Collected data entries:

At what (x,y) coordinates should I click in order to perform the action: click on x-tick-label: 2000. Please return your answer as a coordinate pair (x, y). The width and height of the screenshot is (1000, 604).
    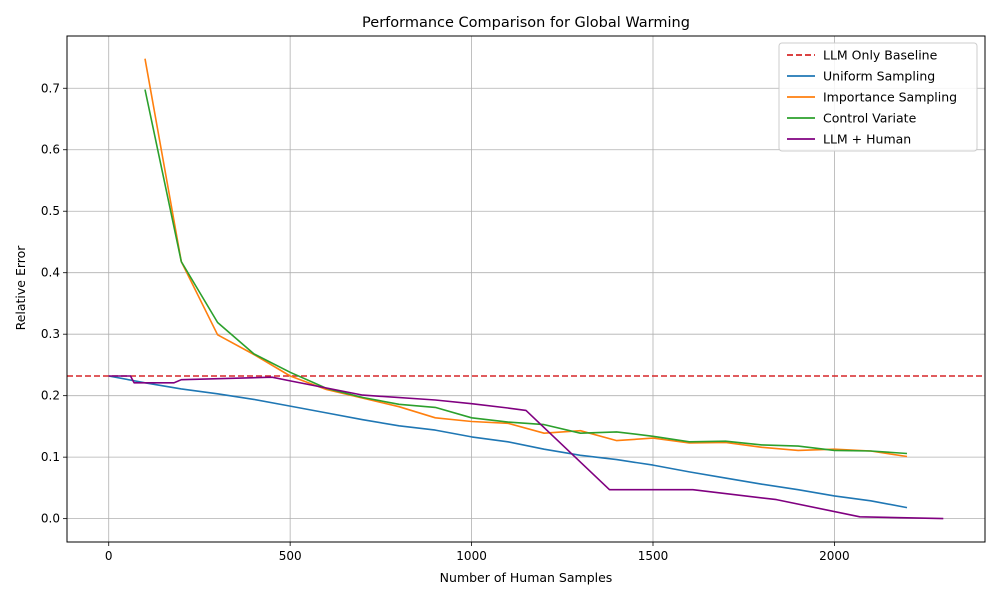
    Looking at the image, I should click on (834, 556).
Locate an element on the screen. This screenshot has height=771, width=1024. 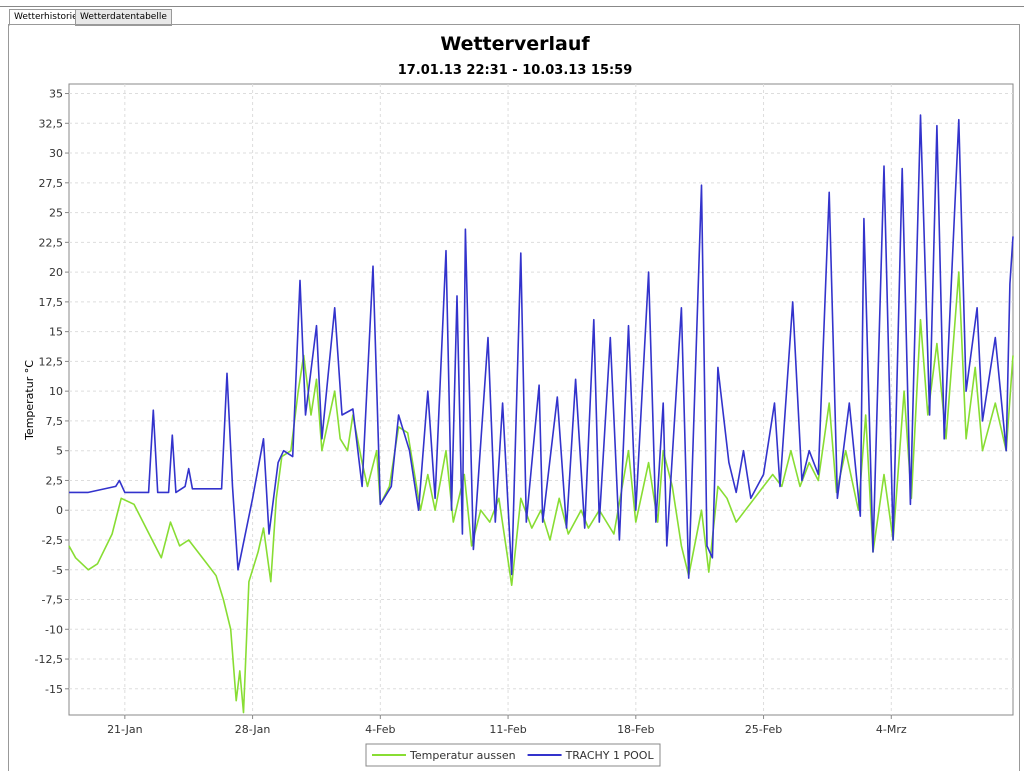
legend-label: Temperatur aussen is located at coordinates (462, 756).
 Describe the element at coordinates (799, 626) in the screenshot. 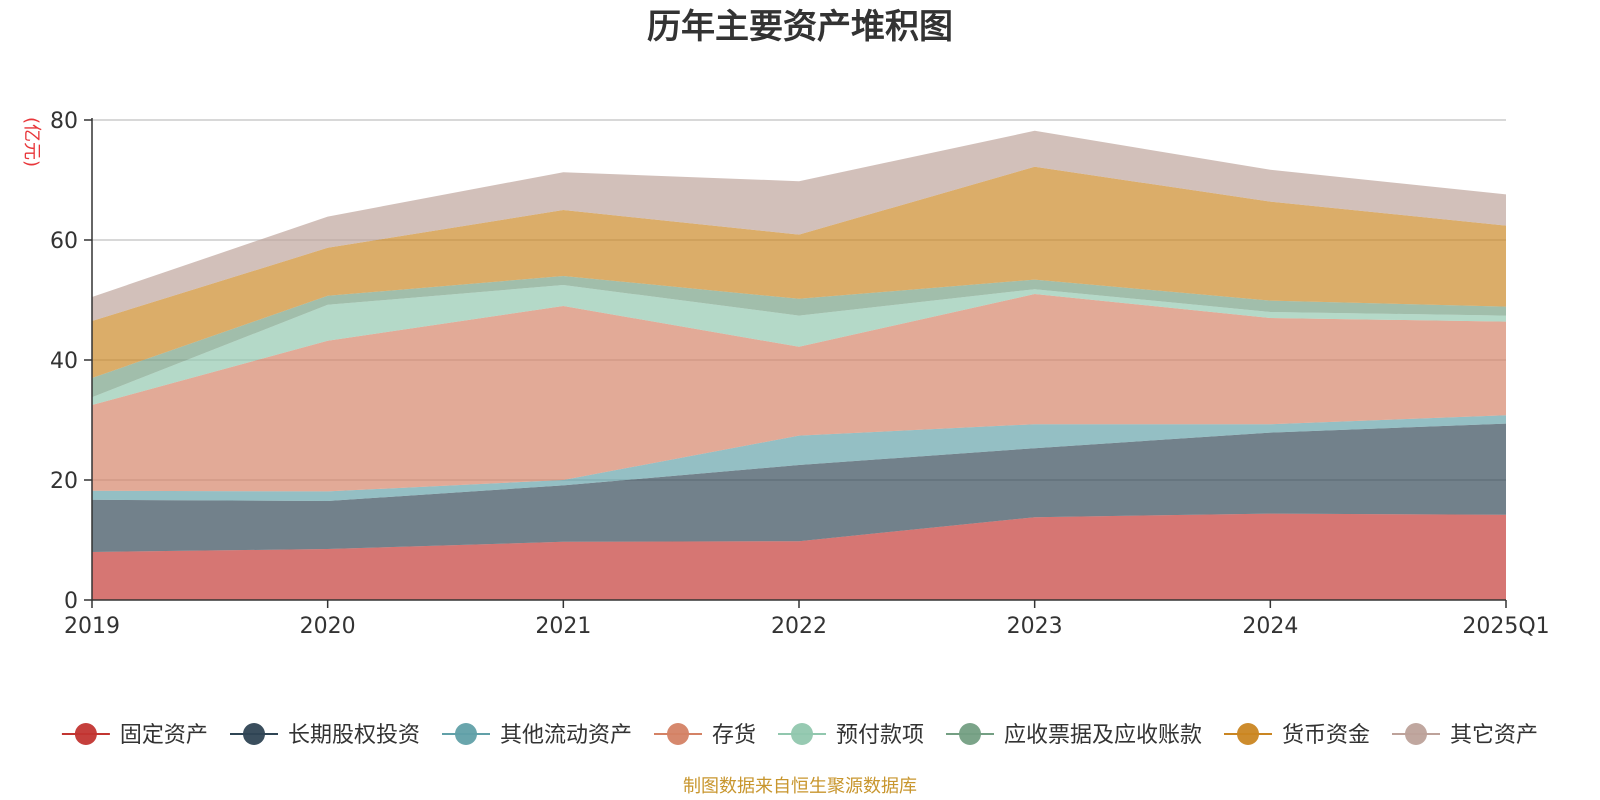

I see `x-tick-label: 2022` at that location.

- EXERCISE -
Swap every "screenshot" in the items above for "screen capture" and write all the items out again with nothing else changed. Leave the pictures out.

- EXERCISE SOLUTION -
At what (x,y) coordinates should I click in order to perform the action: click on x-tick-label: 2000. Please return your answer as a coordinate pair (x, y). The width and height of the screen capture is (1000, 604).
    Looking at the image, I should click on (834, 556).
Locate an element on the screen. This screen capture has height=771, width=1024. 
legend-label: Temperatur aussen is located at coordinates (462, 756).
 Describe the element at coordinates (799, 626) in the screen capture. 

I see `x-tick-label: 2022` at that location.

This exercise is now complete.